Chapnews – Ekonomi – JAKARTA – Potret ketimpangan ekonomi di Indonesia semakin jelas terlihat dari struktur simpanan masyarakat di perbankan umum. Data terbaru dari Lembaga Penjamin Simpanan (LPS) menunjukkan sebuah fakta mencengangkan: kelompok nasabah dengan saldo di atas Rp5 miliar kini mendominasi lebih dari separuh total Dana Pihak Ketiga (DPK) nasional. Ini mengindikasikan jurang pemisah antara si kaya dan masyarakat biasa kian menganga.
Hingga akhir Januari 2026, total dana yang tersimpan di bank umum mencapai angka fantastis Rp10.115,93 triliun. Dari jumlah tersebut, simpanan yang masuk kategori tertinggi, yakni rekening dengan saldo di atas Rp5 miliar, menyumbang Rp5.786,83 triliun.

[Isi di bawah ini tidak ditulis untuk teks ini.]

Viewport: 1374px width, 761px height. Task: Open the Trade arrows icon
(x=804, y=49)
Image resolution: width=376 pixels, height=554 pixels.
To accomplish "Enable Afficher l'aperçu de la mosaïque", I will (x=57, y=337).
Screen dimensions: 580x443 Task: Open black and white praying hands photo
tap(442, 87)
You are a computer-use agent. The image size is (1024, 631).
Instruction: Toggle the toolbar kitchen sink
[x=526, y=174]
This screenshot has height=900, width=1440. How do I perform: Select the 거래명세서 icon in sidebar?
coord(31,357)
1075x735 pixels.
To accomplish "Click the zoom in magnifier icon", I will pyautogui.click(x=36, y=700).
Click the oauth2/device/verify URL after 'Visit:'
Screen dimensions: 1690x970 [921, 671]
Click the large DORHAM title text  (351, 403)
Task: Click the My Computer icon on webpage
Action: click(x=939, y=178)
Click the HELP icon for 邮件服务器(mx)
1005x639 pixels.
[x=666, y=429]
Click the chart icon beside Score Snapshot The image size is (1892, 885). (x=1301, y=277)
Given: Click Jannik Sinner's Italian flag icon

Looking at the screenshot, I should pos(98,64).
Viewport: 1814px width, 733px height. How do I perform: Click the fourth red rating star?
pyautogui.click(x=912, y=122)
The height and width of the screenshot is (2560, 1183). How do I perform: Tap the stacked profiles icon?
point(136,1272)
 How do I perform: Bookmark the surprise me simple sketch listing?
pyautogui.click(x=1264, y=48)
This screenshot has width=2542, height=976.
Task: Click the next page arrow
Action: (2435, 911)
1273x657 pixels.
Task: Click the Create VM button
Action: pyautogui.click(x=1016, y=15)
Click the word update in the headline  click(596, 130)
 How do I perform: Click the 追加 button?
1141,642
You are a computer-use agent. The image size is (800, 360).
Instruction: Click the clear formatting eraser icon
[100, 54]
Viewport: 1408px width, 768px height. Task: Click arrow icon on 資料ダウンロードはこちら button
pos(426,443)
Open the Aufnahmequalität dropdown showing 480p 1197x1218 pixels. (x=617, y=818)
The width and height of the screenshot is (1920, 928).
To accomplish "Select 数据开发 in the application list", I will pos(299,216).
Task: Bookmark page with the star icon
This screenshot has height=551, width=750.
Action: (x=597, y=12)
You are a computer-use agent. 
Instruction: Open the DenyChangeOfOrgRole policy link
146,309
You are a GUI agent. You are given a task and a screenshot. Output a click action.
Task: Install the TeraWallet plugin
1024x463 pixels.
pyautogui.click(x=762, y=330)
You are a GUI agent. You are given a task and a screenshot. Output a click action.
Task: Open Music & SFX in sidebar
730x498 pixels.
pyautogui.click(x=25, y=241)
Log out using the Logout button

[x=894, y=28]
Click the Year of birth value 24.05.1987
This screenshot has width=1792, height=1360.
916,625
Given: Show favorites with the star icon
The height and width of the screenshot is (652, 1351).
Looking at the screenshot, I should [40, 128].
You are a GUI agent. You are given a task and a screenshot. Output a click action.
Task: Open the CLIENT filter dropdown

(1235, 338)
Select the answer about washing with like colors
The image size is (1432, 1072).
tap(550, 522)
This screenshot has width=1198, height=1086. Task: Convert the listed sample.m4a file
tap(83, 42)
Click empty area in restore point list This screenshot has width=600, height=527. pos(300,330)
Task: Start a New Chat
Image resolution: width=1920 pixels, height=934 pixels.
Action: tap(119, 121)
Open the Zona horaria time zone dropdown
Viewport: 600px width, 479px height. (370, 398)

"Kelompok nominal tertinggi, yaitu rekening dengan saldo lebih dari Rp5 miliar, mencapai Rp5.786,83 triliun. Porsinya merupakan 57,69 persen atau lebih dari separuh total Simpanan Pihak Ketiga," jelas Ekonom Bright Institute, Awalil Rizky, pada Sabtu (28/3/2026), seperti dikutip chapnews.id.
Disparitas ini semakin mencolok jika melihat perbandingan jumlah rekening. Nasabah dari kategori super kaya (tier tujuh) ini hanya berjumlah sekitar 153,24 ribu rekening. Angka ini sangat kecil, hanya 0,02 persen dari total 671,40 juta rekening yang ada. Namun, rata-rata saldo per rekening di kelompok ini luar biasa tinggi, mencapai Rp37,76 miliar.
Di sisi lain, masyarakat dengan simpanan kecil, yaitu saldo di bawah Rp100 juta, mendominasi jumlah rekening hingga 98,91 persen, atau sekitar 664,08 juta rekening. Ironisnya, total nilai simpanan mereka secara keseluruhan hanya Rp1.116,31 triliun. Jumlah ini hanya setara dengan 11,13 persen dari total DPK nasional, dengan rata-rata saldo per rekening yang sangat kontras, yakni hanya Rp1,68 juta.
Tren pertumbuhan simpanan selama enam tahun terakhir (Januari 2020 hingga Januari 2026) juga mempertegas kesenjangan ini. Simpanan dari kalangan atas tumbuh sangat pesat, mencapai 91,93 persen. Sementara itu, simpanan kelas menengah hanya mencatat pertumbuhan 34,22 persen. Kenaikan paling lambat dialami oleh simpanan kelas bawah, yang hanya tumbuh 29,83 persen. Angka-angka ini secara gamblang menunjukkan bahwa kekayaan di Indonesia semakin terkonsentrasi pada segelintir orang, sementara mayoritas masyarakat berjuang dengan pertumbuhan simpanan yang jauh lebih lambat.